The June contract finished at $6.455, up 30.1 cents for the session and within striking distance of last Thursday’s top $6.52. At 117,699, estimated volume was hefty for the third-straight session this week.

“The [EIA] crude data released [Wednesday] was bearish and crude oil turned lower before rebounding right back up,” said Ed Kennedy of Commercial Brokerage Corp. in Miami. “Natural gas seems to have no mind of its own and is moving in lockstep with crude,” he said, noting that there is not a great deal of fundamental justification for the apparently high correlation between these two markets.

Others were also surprised by the ability of natural gas to rally just a day after sifting lower. “The natural futures market took a thumping on Tuesday when the petroleum complex turned lower taking the sympathy vote with it,” said Tim Evans of IFR Pegasus in New York. “There may be more to come on both fronts though, so we wouldn’t be too quick to shrug off Tuesday’s drop as a complete decline. Not only could bearish petroleum data drag crude lower Wednesday, but Thursday’s natural gas storage report could prove neutral to bearish as well,” Evans wrote in a note to customers Tuesday evening.

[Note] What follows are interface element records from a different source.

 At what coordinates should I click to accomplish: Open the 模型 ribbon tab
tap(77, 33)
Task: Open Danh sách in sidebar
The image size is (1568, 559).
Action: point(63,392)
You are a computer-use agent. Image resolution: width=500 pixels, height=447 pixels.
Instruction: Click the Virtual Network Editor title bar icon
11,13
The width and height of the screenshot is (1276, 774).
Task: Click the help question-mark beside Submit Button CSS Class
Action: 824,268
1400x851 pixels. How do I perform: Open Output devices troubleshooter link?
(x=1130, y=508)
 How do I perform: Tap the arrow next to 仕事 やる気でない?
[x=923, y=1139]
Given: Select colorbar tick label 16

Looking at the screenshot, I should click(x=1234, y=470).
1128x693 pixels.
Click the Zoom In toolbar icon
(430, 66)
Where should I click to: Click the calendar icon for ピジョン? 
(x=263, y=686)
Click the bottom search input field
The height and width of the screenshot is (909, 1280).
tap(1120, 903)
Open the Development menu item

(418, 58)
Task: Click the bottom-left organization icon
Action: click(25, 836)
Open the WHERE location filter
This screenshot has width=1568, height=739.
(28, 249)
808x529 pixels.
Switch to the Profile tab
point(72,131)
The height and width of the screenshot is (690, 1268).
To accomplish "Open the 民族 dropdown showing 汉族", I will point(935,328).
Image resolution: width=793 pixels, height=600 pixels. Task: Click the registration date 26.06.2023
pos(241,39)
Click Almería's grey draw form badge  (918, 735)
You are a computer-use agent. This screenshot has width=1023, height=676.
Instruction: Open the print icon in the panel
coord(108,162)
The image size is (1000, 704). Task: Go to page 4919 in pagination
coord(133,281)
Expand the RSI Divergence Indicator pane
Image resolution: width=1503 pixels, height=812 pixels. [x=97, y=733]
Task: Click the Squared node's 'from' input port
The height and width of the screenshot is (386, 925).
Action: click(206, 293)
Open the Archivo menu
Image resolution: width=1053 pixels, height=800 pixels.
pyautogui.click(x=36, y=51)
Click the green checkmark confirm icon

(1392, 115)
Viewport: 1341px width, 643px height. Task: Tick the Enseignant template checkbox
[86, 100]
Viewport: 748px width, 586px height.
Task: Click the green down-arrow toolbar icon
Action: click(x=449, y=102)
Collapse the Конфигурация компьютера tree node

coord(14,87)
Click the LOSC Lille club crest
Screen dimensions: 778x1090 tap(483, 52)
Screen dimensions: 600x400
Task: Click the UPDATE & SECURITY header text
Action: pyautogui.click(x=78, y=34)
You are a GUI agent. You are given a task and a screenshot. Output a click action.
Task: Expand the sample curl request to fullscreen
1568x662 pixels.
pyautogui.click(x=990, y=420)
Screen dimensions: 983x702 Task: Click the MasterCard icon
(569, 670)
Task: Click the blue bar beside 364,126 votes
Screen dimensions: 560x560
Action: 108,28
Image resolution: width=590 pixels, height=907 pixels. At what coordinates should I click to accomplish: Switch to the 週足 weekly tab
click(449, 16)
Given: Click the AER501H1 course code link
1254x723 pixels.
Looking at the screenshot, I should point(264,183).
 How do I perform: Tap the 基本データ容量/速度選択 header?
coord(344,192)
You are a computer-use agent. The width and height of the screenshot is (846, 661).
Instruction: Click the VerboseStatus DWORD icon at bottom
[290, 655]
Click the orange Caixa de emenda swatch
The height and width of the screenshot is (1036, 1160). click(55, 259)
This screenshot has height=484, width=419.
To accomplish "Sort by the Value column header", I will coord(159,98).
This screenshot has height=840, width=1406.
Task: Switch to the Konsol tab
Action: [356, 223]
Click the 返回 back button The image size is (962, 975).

Looking ahead to release of fresh storage data, industry estimates are calling for an injection of 90-95 Bcf. If realized a build of that magnitude would be mostly inline with the year ago analog of 90 Bcf. Citing stronger cooling demand requirements last week, Evans favors an injection figure more in the 75-85 Bcf level, which he notes would be on par with the 80 Bcf five-year average refill.

With the market back within striking distance of last week’s high, Ed Kennedy is exhibiting caution in his price prognostications. “This market is still a work in progress. We are still in the uptrend, and I would not be surprised if we tested back up to $6.52. But if it fails up there again, the bulls might want to take a cautious approach to the market.

Should the market move above $6.52, Kennedy would not rule out a move to much higher levels. Accordingly, he suggests buyers might want to purchase the option to buy gas at levels at or just above the current level. “Why lock in your price here by purchasing futures when you can purchase call options. With volatility at roughly 35% options are relatively cheap right now. Buyers can create a win-win scenario by purchasing call options. If the price goes higher, you are protected, if prices go lower, you are only out the option premium,” Kennedy said.